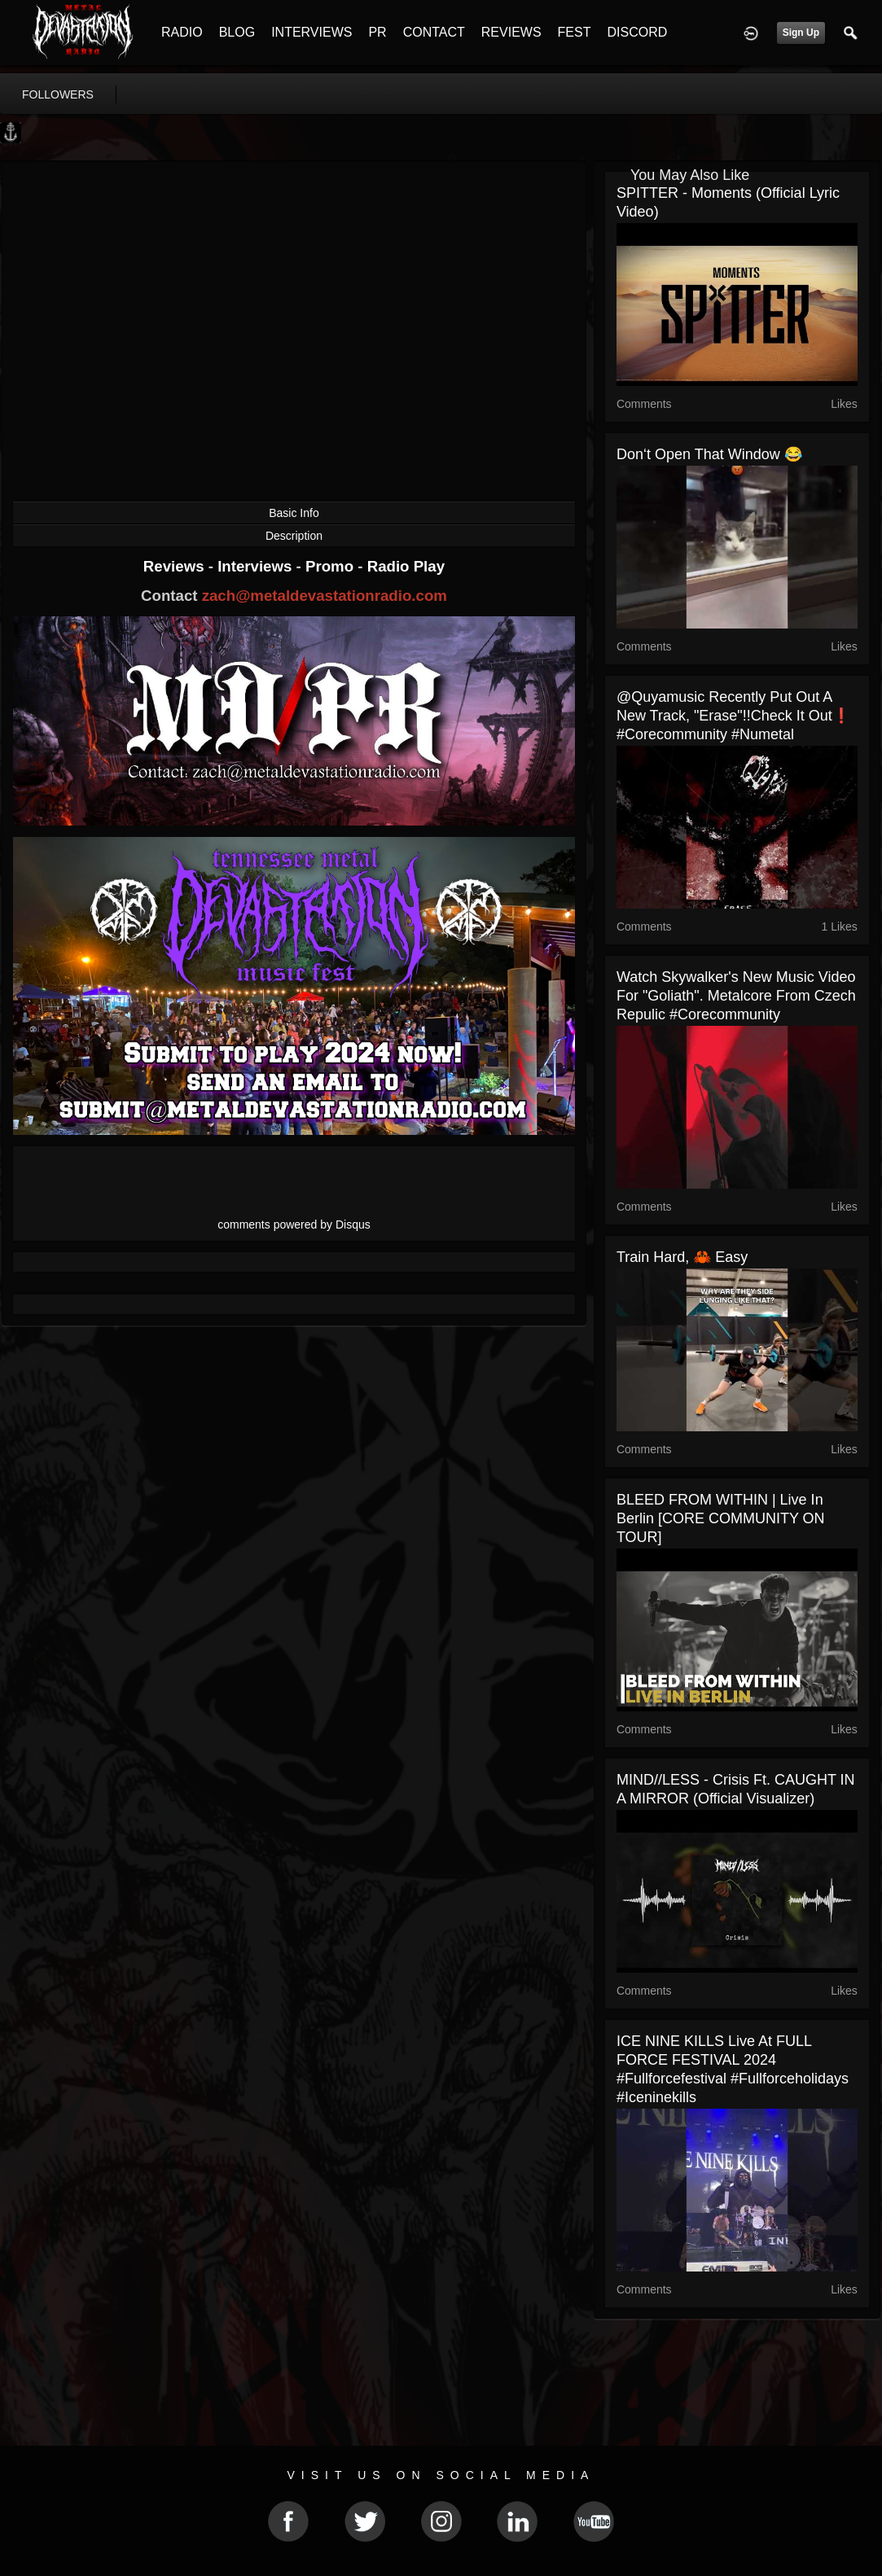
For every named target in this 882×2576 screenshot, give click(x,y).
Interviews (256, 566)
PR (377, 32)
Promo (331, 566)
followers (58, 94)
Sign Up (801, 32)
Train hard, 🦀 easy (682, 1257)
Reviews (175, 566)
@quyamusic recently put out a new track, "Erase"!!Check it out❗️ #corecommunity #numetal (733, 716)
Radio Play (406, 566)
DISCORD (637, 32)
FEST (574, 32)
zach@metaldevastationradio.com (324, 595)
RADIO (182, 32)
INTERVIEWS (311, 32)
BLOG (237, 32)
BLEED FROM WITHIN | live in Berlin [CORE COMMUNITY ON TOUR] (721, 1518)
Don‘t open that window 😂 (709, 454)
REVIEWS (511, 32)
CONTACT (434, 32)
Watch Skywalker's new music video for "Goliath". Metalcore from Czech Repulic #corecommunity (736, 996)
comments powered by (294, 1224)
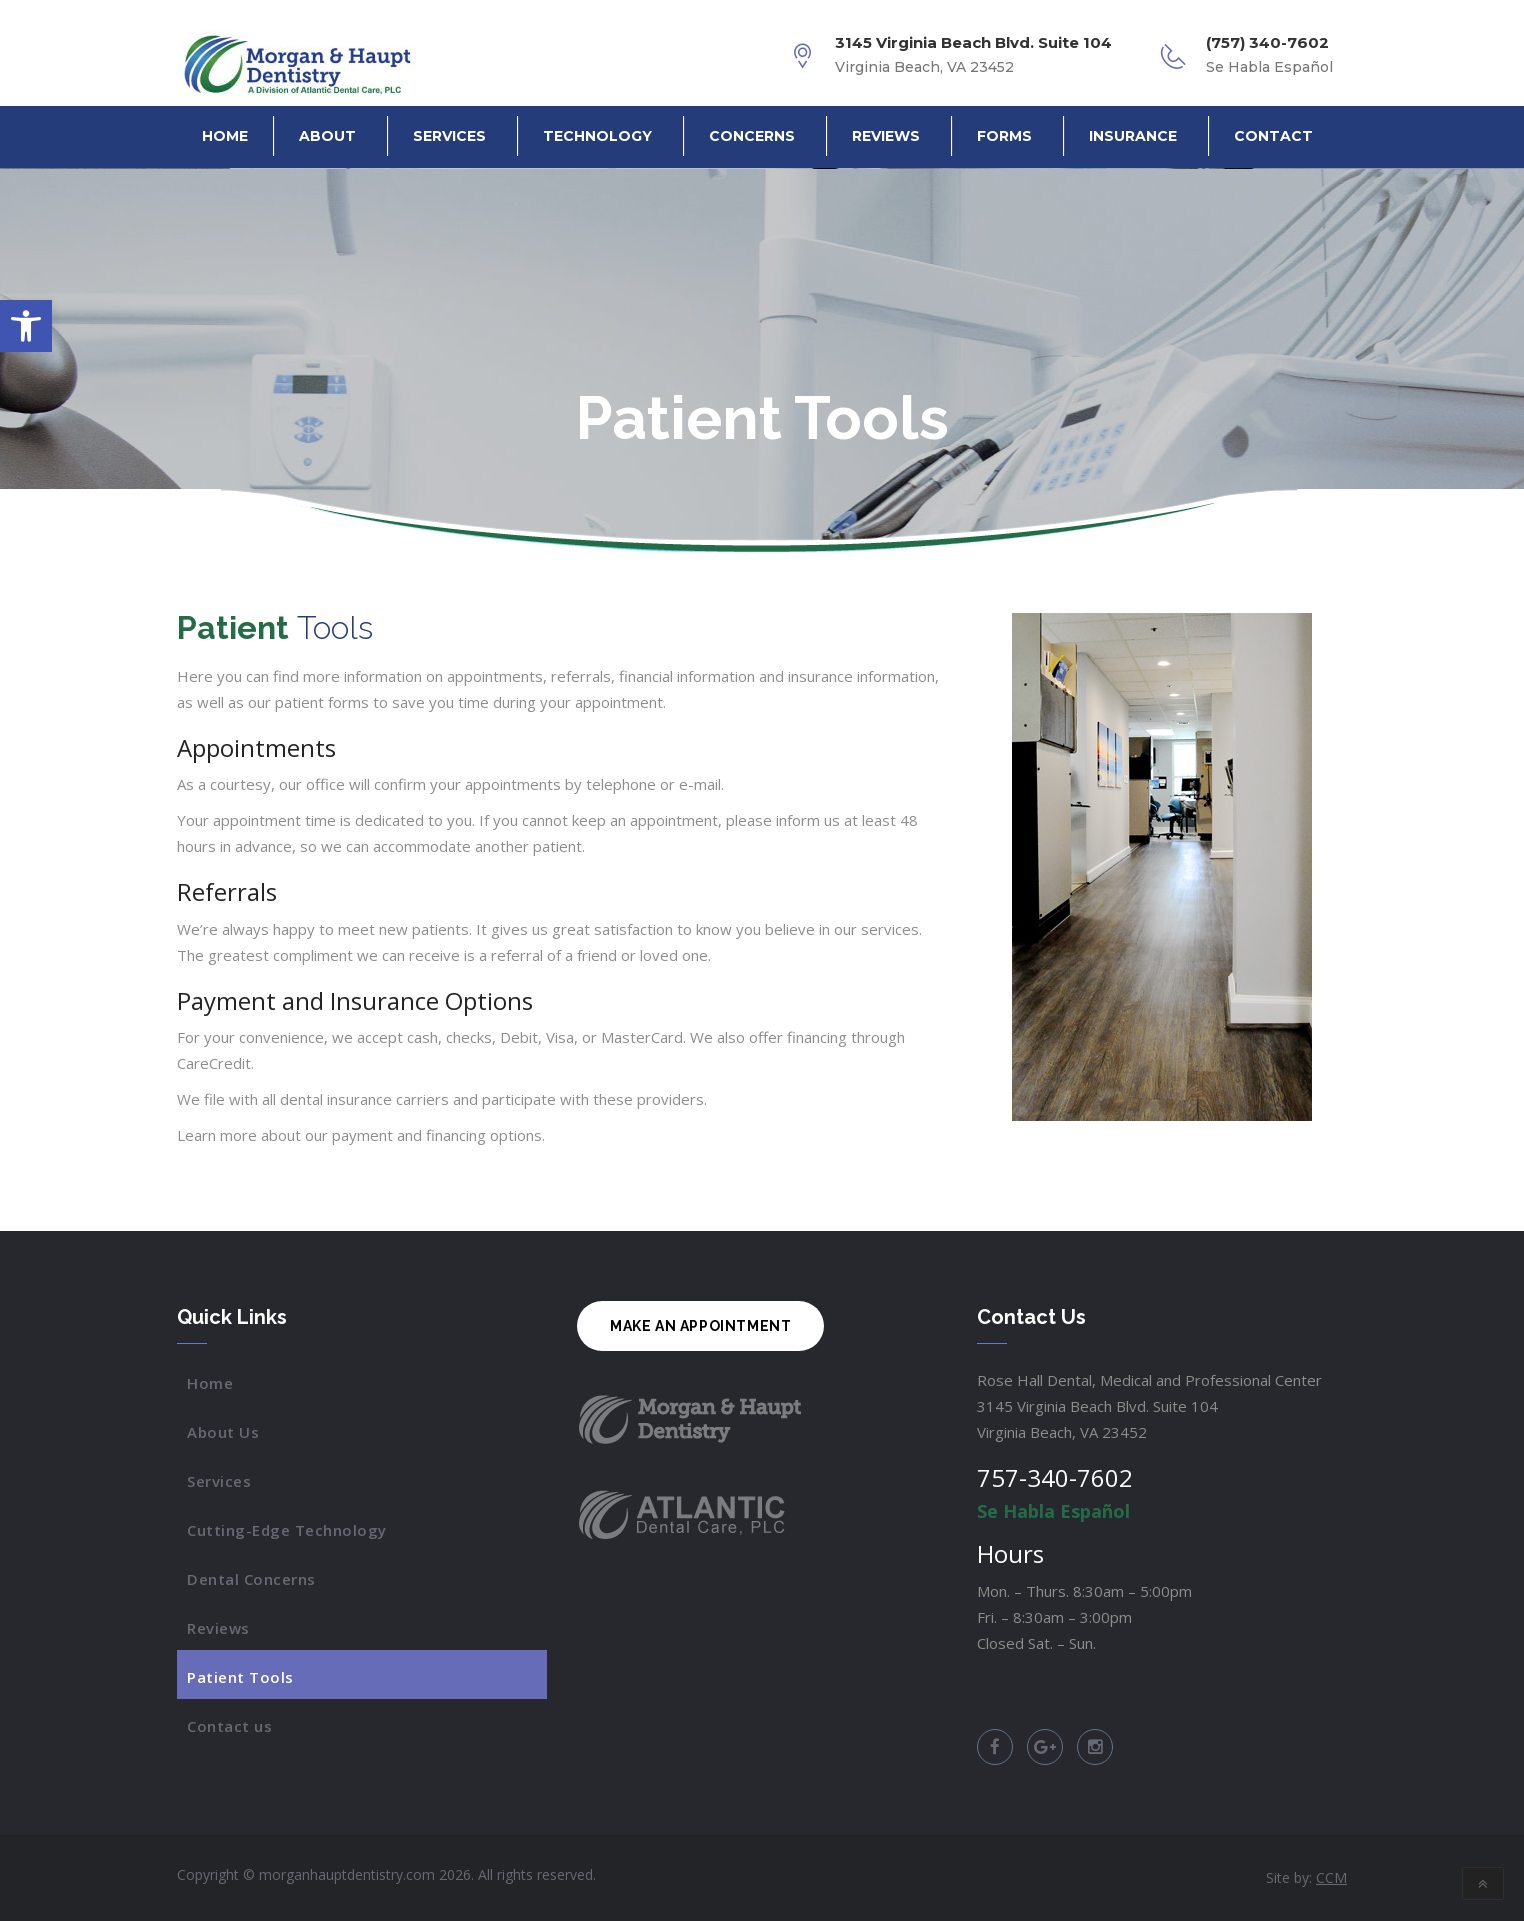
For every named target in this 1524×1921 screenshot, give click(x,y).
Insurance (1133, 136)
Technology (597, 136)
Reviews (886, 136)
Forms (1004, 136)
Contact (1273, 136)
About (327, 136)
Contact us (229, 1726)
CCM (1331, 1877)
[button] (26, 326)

- - - -

GIVEN INSTRUCTION
Please return every line of the items above that contains the word "named", copied unchanged.

FINAL ANSWER
For every named target in this 882×2576 screenshot, give click(x,y).
For every named target in this 1524×1921 screenshot, give click(x,y).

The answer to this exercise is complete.